Dua orang perwira sudah roboh berkelojotan karena sambaran rambut dan ludahnya yang disertai tenaga beracun! Akhirnya dua orang pengawal Tambolon itu yang menanganinya sendiri, menotoknya sehingga dia tidak dapat menggerakkan tubuhnya dan hanya memandang dengan mata melotot!
“Ha-ha-ha, engkau baru tahu kelihaian Tambolon, Nona Lu. Bawa dia ke kamarku dan lempar Topeng Setan itu ke dalam kamar, jaga baik-baik dan belenggu dia jangan sampai terlepas. Akan tetapi perlakukan mereka itu, calon-calon pembantuku, baik-baik!”
Ceng Ceng mendongkol bukan main, dan juga terheran-heran. Tadi, ketika dia hendak mengamuk mati-matian mempertahankan diri dan melindungi Topeng Setan, tiba-tiba kedua kakinya ditotok orang sehingga dia terguling tanpa dapat dipertahankannya lagi, bahkan ketika dia roboh itu, pedang Ban-tok-kiam juga terlepas dari tangannya karena sikunya ditotok orang.

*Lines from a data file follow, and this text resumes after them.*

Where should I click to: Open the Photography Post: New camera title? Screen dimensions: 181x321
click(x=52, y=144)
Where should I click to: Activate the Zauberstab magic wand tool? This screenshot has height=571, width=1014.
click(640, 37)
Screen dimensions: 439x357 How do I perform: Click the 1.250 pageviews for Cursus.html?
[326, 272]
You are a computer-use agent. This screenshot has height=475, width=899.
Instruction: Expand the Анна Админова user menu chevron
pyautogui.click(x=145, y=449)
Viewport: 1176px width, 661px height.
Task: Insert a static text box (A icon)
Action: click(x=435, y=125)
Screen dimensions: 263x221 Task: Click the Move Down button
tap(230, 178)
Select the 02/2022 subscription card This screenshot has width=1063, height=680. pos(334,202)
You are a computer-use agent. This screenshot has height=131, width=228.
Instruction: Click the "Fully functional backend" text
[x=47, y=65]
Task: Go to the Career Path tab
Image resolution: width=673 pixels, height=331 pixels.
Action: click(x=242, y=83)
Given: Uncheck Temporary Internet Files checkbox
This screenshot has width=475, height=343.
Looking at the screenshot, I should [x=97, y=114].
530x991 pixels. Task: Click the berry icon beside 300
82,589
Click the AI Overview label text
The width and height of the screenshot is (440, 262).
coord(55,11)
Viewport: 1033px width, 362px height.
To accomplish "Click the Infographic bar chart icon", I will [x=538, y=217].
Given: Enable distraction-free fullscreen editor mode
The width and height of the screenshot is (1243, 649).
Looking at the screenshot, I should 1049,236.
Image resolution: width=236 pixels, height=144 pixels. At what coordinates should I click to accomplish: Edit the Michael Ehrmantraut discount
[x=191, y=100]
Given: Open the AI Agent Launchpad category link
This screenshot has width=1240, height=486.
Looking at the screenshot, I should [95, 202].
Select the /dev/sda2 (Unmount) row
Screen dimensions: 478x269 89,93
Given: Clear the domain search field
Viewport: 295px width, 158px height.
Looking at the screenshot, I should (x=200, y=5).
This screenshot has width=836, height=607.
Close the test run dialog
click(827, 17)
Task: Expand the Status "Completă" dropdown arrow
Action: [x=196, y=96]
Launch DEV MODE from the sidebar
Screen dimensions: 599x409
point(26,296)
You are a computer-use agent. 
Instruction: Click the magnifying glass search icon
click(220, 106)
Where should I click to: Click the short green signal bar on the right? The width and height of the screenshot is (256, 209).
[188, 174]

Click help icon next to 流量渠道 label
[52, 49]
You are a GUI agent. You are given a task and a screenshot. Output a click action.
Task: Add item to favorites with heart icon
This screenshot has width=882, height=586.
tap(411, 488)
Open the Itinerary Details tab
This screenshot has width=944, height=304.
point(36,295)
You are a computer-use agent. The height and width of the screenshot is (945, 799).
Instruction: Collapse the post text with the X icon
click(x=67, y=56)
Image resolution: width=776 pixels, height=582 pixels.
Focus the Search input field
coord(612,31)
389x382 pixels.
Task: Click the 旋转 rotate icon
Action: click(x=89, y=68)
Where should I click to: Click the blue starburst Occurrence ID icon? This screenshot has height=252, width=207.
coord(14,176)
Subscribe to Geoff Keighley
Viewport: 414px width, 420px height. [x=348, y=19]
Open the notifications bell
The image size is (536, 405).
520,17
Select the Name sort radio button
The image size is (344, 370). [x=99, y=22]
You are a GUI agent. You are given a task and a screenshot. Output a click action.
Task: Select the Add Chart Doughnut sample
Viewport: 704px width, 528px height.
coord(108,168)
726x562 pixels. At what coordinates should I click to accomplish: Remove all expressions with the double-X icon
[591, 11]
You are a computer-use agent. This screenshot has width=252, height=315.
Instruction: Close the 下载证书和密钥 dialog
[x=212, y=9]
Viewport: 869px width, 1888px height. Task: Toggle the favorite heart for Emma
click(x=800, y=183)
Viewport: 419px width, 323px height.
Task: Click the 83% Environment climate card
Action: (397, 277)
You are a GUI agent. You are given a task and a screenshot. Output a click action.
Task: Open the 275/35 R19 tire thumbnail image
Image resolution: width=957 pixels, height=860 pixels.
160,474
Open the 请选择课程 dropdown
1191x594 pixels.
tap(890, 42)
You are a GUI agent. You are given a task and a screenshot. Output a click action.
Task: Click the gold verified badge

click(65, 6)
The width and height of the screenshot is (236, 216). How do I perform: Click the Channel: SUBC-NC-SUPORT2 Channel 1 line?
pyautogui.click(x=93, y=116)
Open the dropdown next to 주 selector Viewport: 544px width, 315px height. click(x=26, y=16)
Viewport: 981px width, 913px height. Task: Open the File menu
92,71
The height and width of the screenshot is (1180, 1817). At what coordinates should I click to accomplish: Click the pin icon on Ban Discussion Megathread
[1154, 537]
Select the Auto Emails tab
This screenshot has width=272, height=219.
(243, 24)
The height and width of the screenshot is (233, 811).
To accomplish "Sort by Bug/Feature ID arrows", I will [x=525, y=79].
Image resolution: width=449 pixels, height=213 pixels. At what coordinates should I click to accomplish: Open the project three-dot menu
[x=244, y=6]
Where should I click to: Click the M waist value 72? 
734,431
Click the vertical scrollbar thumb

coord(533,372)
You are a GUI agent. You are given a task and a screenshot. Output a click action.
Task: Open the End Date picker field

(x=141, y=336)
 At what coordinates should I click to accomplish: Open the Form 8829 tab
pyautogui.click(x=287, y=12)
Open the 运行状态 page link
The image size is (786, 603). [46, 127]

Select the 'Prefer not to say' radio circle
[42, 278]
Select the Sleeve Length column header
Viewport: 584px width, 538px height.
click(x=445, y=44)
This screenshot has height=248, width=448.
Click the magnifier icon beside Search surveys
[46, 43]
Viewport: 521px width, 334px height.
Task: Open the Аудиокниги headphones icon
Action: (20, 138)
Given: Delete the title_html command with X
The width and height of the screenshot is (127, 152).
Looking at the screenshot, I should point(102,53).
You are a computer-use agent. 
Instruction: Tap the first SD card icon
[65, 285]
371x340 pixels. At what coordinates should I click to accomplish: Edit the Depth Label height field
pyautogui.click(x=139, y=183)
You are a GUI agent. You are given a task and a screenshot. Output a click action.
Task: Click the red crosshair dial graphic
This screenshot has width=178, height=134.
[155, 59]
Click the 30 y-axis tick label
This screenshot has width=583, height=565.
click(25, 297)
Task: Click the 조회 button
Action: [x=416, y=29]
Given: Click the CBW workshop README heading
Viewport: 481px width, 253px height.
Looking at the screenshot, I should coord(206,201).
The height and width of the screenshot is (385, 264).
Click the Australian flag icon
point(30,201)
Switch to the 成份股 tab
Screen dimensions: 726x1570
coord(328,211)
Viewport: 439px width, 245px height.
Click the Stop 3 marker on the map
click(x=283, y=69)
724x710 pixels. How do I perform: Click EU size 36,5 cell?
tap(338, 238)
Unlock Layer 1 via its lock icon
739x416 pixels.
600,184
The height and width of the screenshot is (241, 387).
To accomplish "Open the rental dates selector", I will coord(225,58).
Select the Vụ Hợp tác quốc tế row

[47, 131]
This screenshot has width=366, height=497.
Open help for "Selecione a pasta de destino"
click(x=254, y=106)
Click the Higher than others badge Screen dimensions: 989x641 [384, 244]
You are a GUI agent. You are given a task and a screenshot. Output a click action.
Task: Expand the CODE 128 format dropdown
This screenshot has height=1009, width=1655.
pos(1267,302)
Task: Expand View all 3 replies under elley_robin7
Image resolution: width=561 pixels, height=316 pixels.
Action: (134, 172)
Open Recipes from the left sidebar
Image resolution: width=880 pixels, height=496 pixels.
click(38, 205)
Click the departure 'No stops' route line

Padahal tidak ada orang lain yang dekat dengannya kecuali Si Topeng Setan yang telah rebah pingsan di atas lantai! Apakah pembantunya itu yang menotoknya?
Ah, agaknya tidak mungkin demikian. Ataukah Raja Tambolon sedemikian lihainya sehingga raja itu yang mengeluarkan ilmunya yang mujijat? Akhirnya dia berhenti memaki-maki dan memutar otaknya mencari akal ketika dia dibawa orang ke dalam sebuah kamar dan diikat di atas pembaringan, tidak dapat bergerak dan banyak perwira menjaga di dalam dan di luar kamar itu. Dia menanti apa yang akan terjadi terhadap dirinya sambil mengasah otak mencari akal, sambil diam-diam dia mengkhawatirkan nasib Topeng Setan.